With the U.S. Food and Drug Administration (FDA) cracking down on manufacturing irregularities at Johnson & Johnson, Genzyme, and others, increasingly strict provisions to the Physician Payment Sunshine Act being discussed, and a Congress looking desperately for a way out its budget troubles (see Trimming the Fat, page 8), the message is clear: the tenuous congeniality between regulators and the biopharmaceutical industry is slipping away.
Despite what might be construed as a hostile environment, the playing field was always level for individual drug makers. Each had the right to present the case for their treatment and explain why it should be approved. I use the past tense, because last Dec. 7, the Secretary of Health and Human Services (HHS), Kathleen Sebelius, took the unprecedented step of intervening in the future of Plan B.

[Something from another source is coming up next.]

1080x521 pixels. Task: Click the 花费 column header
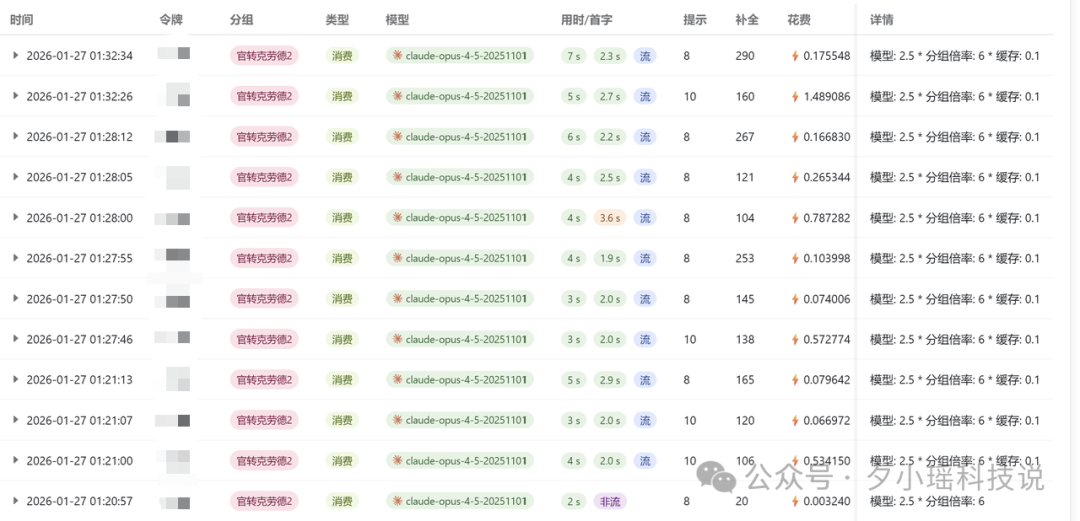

The controversial emergency contraceptive was originally made available without a prescription in 2009 for women 17 and older. A subsequent application from manufacturer Teva Pharmaceuticals in early 2011 sought to eliminate the age restriction entirely. The FDA’s Center for Drug Evaluation and Research (CDER) examined years of studies and, based on this data, FDA Commissioner Margaret Hamburg stated her belief that Plan B was safe and effective for adolescent females and should be made available without a prescription for all women of reproductive age.

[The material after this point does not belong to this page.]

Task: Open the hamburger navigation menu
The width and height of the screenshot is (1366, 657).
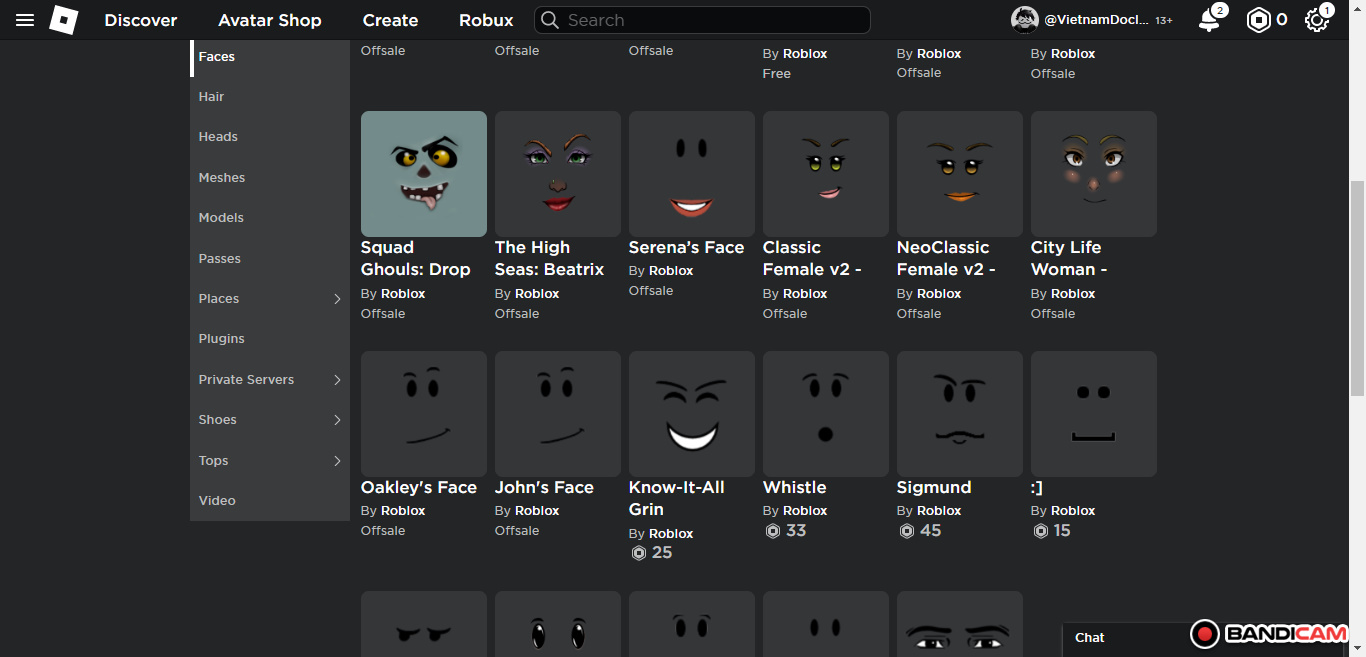Action: 25,20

Shortly after this announcement, Sebelius sent a memo directing Hamburg to send a Complete Response Letter to Teva rejecting their application. She stated that she did not "believe enough data were presented to support the application to make Plan B One-Step available over the counter for all girls of reproductive age." More specifically, the studies did not include data from the youngest 10% of girls who could possibly become pregnant.
The usual patient advocacy and policy groups were all either outraged or overjoyed. But except for a boilerplate expression of disappointment in HHS’ intervention by Teva, little was heard from the drugmakers. Perhaps this is self-censorship as a result of the currently unfriendly atmosphere or maybe in these times of declining sales it is an anathema to rise to the defense of a potential competitor. Either way, it should be unthinkable to the industry as a whole to allow Sebelius to couch what is essentially a politcal maneuver behind a thin veneer of science.
As with all exceptional decisions it is difficult to not begin looking down that slippery slope. While any drug dealing with reproductive health is going to be a hot-button issue, who’s to say that the controversy stops there? What happens when legislators or pressure groups decide that an HIV vaccine encourages reckless sexual behavior or that an expensive lung cancer drug shouldn’t be covered for former smokers? Can anyone truly feel safe investing the enormous sums of money and countless years needed to bring a potential treatment to market if, in the name of political expediency, they can be turned away at the 11th hour?
Regardless of your position on the morality of emergency contraception, there can be little argument as to the chilling effect of political appointees contradicting the nation’s pharmaceutical watchdog on matters of drug safety.